Gustavo Viveros es el primero de un auténtico clan del peloteo chileno. Ese que, veinte años después, también integran sus sobrinos Ricardo, quien defiende a Universidad de Concepción, y Juan Francisco, delantero que la temporada pasada jugó en Santiago Wanderers.
"El fútbol se lleva en los genes. En mi familia, todos tenían condiciones y los niños crecieron en un ambiente muy ligado a este deporte. 'Pancho' es mi ahijado y partió su carrera en Deportes Concepción, aunque terminó yéndose a Huachipato. Y con Ricardo sucedió algo parecido. Para ellos fui un espejo", comenta enteramente chocho mientras adelanta que la tradición no se detendrá. "Hay otros sobrinos que pronto darán que hablar", anticipa.
La carrera del talentoso mediocampista ofensivo consideró las camisetas de Concepción, Rangers, Magallanes y Unión Española. Con los pepes dio la vuelta olímpica en 1973, dirigido por Luis Santibáñez. "Unión era un grande. Para jugar ahí había que rendir.
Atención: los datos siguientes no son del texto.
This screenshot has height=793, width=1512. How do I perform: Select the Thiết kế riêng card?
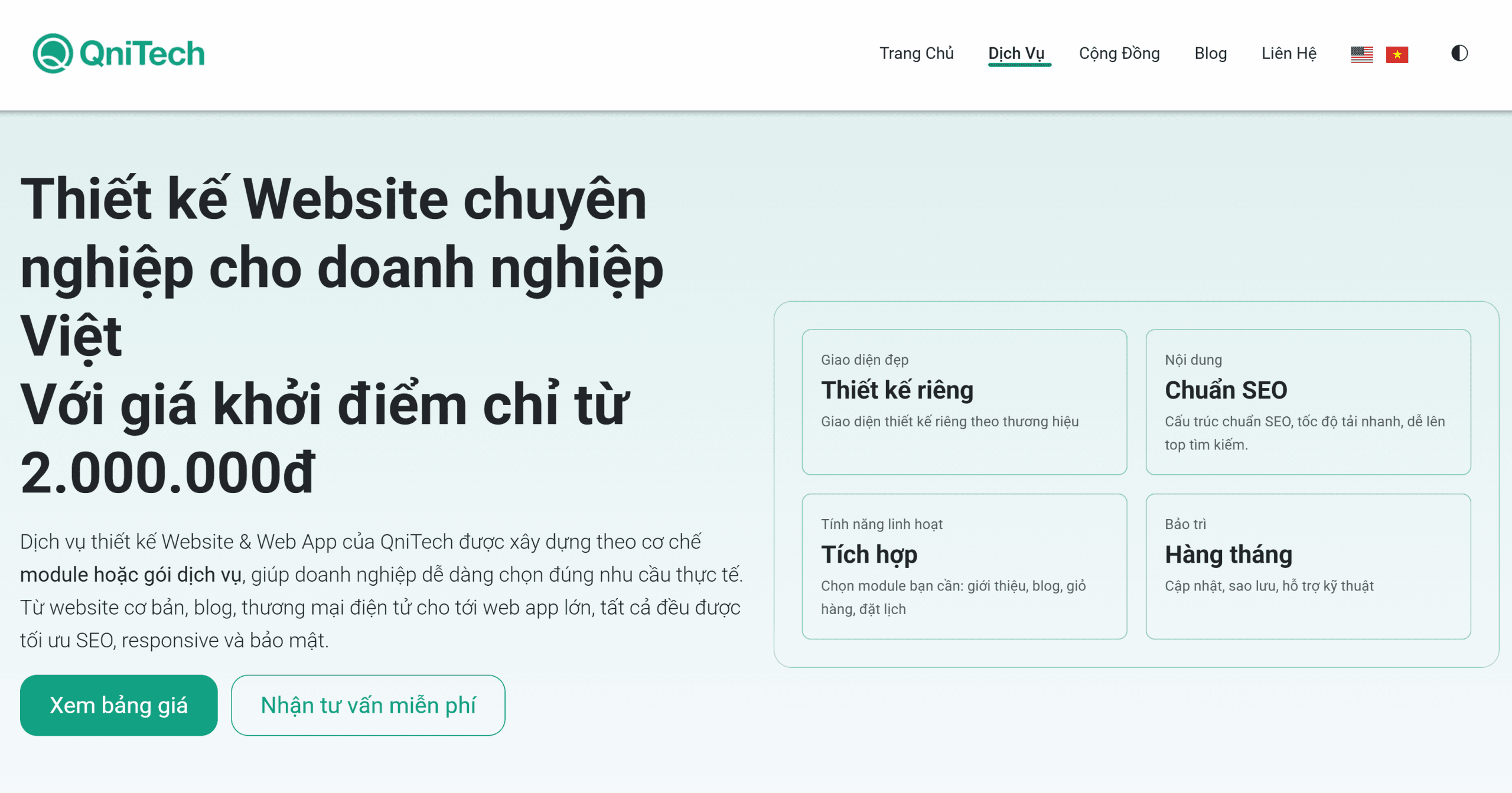pos(964,402)
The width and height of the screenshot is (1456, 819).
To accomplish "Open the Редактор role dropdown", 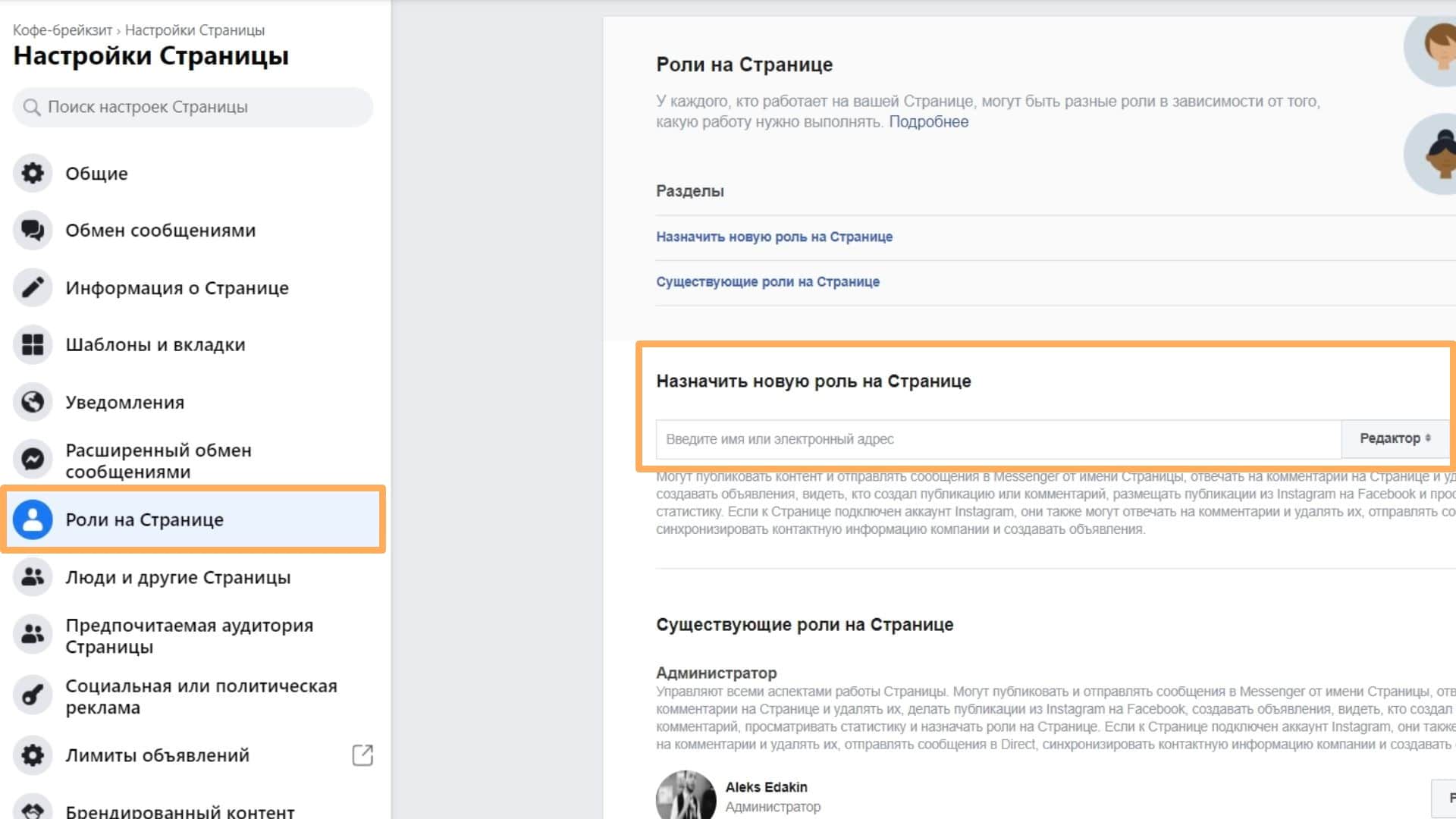I will (1394, 438).
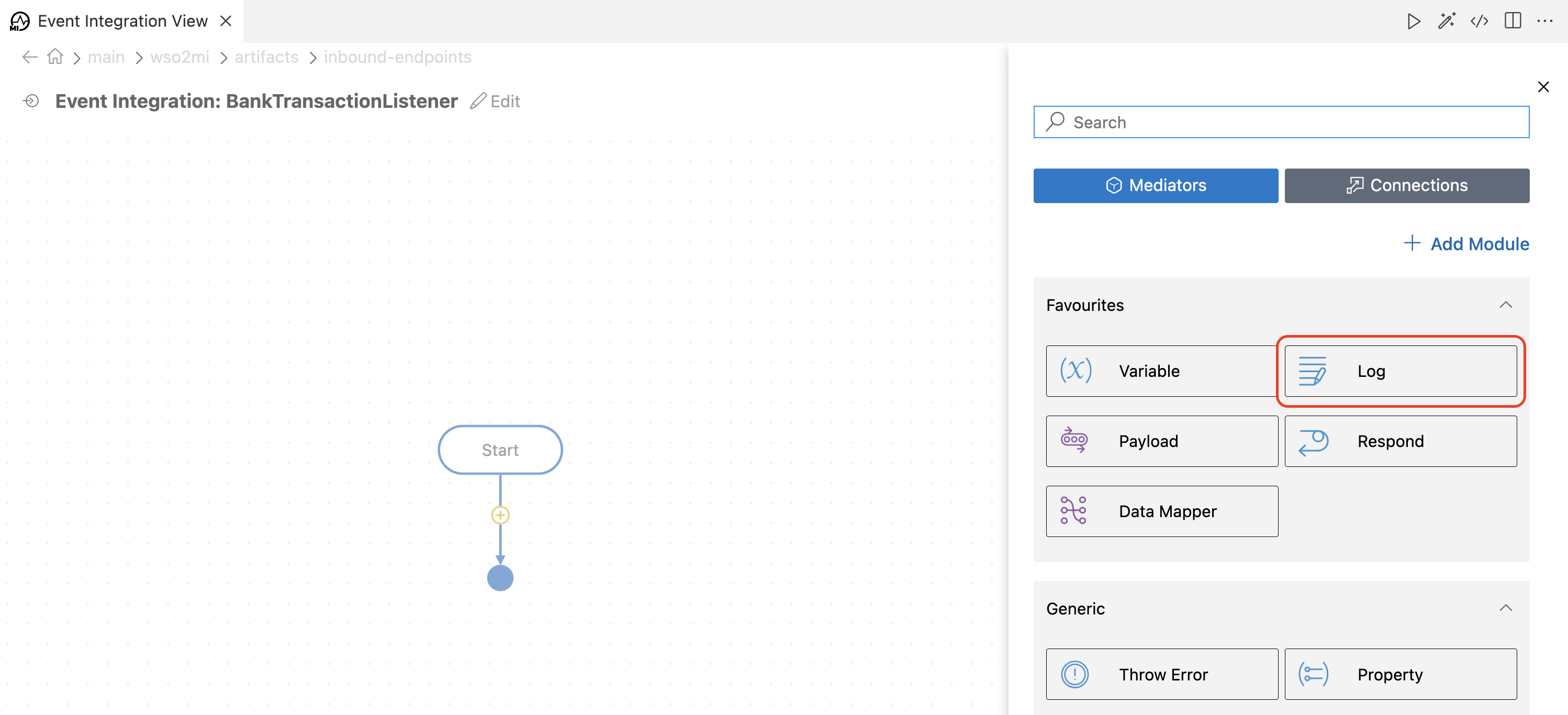1568x715 pixels.
Task: Click the search magnifier in palette
Action: (x=1056, y=122)
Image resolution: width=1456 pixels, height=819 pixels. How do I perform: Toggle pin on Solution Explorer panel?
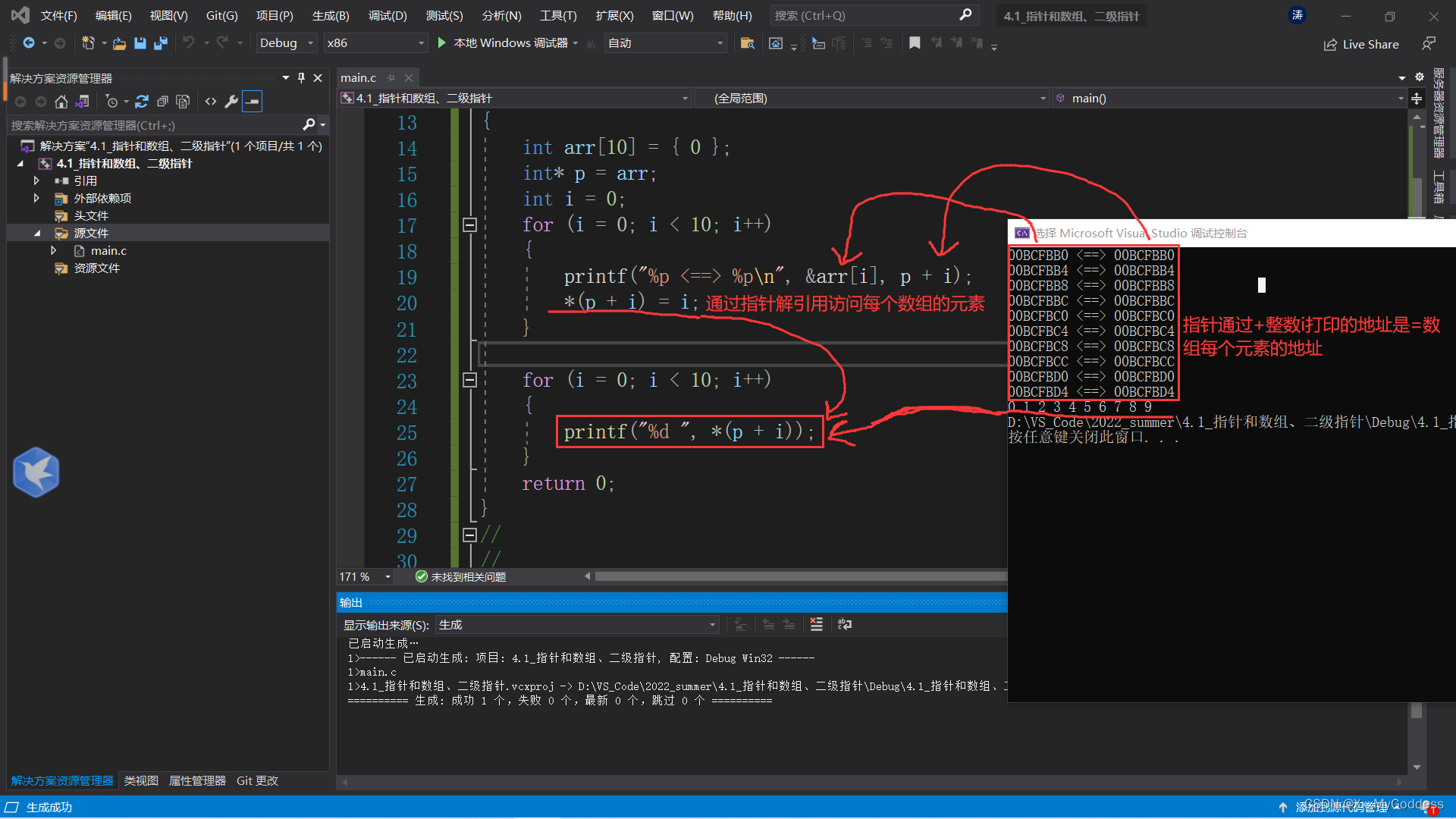[301, 78]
También le tengo mucho cariño a las campañas que cumplimos en Concepción a principios de los '70. Teníamos un equipo respetable, pero el plantel era 'corto'. Y en Magallanes fuimos la primera versión de los 'comandos'", repasa. Para ponerle la guinda a la torta sólo le faltó jugar en el extranjero. "Tuve una opción en Portugal, pero Abel Alonso no quiso venderme para no despotenciar el equipo, según me explicó", recuerda. También defendió a la "Roja". "Quedé contento, porque la camiseta nunca me quedó grande", se quiebra.
Después de colgar los chuteadores, ha dirigido en divisiones inferiores y ha sido ayudante técnico de Luis Marcoleta en la U. de "Conce" y de Oscar del Solar en los "lilas". "Para dirigir un equipo se tienen que dar las condiciones. Debe haber un proyecto que deje claro hacia dónde irá el club. Y eso rara vez ocurre", analiza.